== Problem requirements ==
Retype the complete listing exactly as it appears.

== Records for this exercise ==

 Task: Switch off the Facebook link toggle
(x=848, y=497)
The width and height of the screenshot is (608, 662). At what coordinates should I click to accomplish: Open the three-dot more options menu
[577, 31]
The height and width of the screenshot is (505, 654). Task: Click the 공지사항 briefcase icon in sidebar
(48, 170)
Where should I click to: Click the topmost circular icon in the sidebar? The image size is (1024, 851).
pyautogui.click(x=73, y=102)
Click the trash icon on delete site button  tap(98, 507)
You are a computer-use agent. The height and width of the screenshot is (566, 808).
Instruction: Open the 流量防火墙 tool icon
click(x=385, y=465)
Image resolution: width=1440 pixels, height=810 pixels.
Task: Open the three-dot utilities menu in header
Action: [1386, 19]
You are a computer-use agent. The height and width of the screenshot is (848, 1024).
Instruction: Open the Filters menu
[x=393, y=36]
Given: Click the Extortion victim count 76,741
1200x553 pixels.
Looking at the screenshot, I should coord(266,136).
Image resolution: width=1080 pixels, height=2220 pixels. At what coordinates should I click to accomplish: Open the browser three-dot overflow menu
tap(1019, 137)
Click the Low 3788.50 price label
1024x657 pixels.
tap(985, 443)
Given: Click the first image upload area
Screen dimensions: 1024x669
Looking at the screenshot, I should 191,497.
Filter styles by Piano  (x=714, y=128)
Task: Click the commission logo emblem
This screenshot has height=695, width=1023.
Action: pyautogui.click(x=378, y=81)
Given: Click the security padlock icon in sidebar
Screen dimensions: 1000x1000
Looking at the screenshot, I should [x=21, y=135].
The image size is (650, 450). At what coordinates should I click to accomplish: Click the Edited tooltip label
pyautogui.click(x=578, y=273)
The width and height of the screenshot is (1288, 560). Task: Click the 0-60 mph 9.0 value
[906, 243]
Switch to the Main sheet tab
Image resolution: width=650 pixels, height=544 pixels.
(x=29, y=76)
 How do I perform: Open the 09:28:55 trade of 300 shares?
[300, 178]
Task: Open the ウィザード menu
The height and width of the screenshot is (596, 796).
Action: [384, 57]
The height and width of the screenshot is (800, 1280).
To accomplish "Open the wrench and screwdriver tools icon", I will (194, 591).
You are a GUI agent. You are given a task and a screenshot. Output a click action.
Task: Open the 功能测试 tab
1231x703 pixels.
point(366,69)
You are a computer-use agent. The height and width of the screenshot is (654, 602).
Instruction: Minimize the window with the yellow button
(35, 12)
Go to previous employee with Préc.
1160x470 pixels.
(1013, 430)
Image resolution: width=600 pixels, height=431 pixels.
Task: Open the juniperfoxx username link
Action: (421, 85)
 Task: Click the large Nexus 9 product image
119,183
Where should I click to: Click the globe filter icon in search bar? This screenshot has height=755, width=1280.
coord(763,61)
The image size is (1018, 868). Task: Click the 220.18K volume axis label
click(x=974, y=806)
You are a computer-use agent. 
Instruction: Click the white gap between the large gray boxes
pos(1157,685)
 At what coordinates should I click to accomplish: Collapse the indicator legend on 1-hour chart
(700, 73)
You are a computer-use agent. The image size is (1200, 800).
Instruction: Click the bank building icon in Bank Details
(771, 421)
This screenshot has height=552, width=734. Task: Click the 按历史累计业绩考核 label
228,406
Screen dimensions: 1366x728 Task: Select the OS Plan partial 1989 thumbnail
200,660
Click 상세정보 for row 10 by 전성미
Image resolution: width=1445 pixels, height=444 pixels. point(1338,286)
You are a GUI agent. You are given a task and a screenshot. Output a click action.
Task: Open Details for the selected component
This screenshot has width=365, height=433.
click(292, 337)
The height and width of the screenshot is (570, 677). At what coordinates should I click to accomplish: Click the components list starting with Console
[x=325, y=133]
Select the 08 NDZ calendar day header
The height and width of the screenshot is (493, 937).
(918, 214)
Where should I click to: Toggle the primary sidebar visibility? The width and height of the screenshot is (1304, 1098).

== Solution ==
 Task: Switch off the Facebook link toggle
(x=848, y=497)
The width and height of the screenshot is (608, 662). At what coordinates should I click to accomplish: Open the three-dot more options menu
[577, 31]
The height and width of the screenshot is (505, 654). Task: Click the 공지사항 briefcase icon in sidebar
(48, 170)
Where should I click to: Click the topmost circular icon in the sidebar? The image size is (1024, 851).
pyautogui.click(x=73, y=102)
Click the trash icon on delete site button  tap(98, 507)
You are a computer-use agent. The height and width of the screenshot is (566, 808).
Instruction: Open the 流量防火墙 tool icon
click(x=385, y=465)
Image resolution: width=1440 pixels, height=810 pixels.
Task: Open the three-dot utilities menu in header
Action: [1386, 19]
You are a computer-use agent. The height and width of the screenshot is (848, 1024).
Instruction: Open the Filters menu
[x=393, y=36]
Given: Click the Extortion victim count 76,741
1200x553 pixels.
Looking at the screenshot, I should coord(266,136).
Image resolution: width=1080 pixels, height=2220 pixels. At what coordinates should I click to accomplish: Open the browser three-dot overflow menu
tap(1019, 137)
Click the Low 3788.50 price label
1024x657 pixels.
tap(985, 443)
Given: Click the first image upload area
Screen dimensions: 1024x669
Looking at the screenshot, I should 191,497.
Filter styles by Piano  (x=714, y=128)
Task: Click the commission logo emblem
This screenshot has height=695, width=1023.
Action: pyautogui.click(x=378, y=81)
Given: Click the security padlock icon in sidebar
Screen dimensions: 1000x1000
Looking at the screenshot, I should [x=21, y=135].
The image size is (650, 450). At what coordinates should I click to accomplish: Click the Edited tooltip label
pyautogui.click(x=578, y=273)
The width and height of the screenshot is (1288, 560). Task: Click the 0-60 mph 9.0 value
[906, 243]
Switch to the Main sheet tab
Image resolution: width=650 pixels, height=544 pixels.
(x=29, y=76)
 How do I perform: Open the 09:28:55 trade of 300 shares?
[300, 178]
Task: Open the ウィザード menu
The height and width of the screenshot is (596, 796).
Action: [384, 57]
The height and width of the screenshot is (800, 1280).
To accomplish "Open the wrench and screwdriver tools icon", I will (194, 591).
You are a GUI agent. You are given a task and a screenshot. Output a click action.
Task: Open the 功能测试 tab
1231x703 pixels.
point(366,69)
You are a computer-use agent. The height and width of the screenshot is (654, 602).
Instruction: Minimize the window with the yellow button
(35, 12)
Go to previous employee with Préc.
1160x470 pixels.
(1013, 430)
Image resolution: width=600 pixels, height=431 pixels.
Task: Open the juniperfoxx username link
Action: (421, 85)
 Task: Click the large Nexus 9 product image
119,183
Where should I click to: Click the globe filter icon in search bar? This screenshot has height=755, width=1280.
coord(763,61)
The image size is (1018, 868). Task: Click the 220.18K volume axis label
click(x=974, y=806)
You are a computer-use agent. 
Instruction: Click the white gap between the large gray boxes
pos(1157,685)
 At what coordinates should I click to accomplish: Collapse the indicator legend on 1-hour chart
(700, 73)
You are a computer-use agent. The image size is (1200, 800).
Instruction: Click the bank building icon in Bank Details
(771, 421)
This screenshot has height=552, width=734. Task: Click the 按历史累计业绩考核 label
228,406
Screen dimensions: 1366x728 Task: Select the OS Plan partial 1989 thumbnail
200,660
Click 상세정보 for row 10 by 전성미
Image resolution: width=1445 pixels, height=444 pixels. point(1338,286)
You are a GUI agent. You are given a task and a screenshot. Output a click action.
Task: Open Details for the selected component
This screenshot has width=365, height=433.
click(292, 337)
The height and width of the screenshot is (570, 677). At what coordinates should I click to accomplish: Click the components list starting with Console
[x=325, y=133]
Select the 08 NDZ calendar day header
The height and width of the screenshot is (493, 937).
(918, 214)
Where should I click to: Toggle the primary sidebar visibility? The width and height of the screenshot is (1304, 1098).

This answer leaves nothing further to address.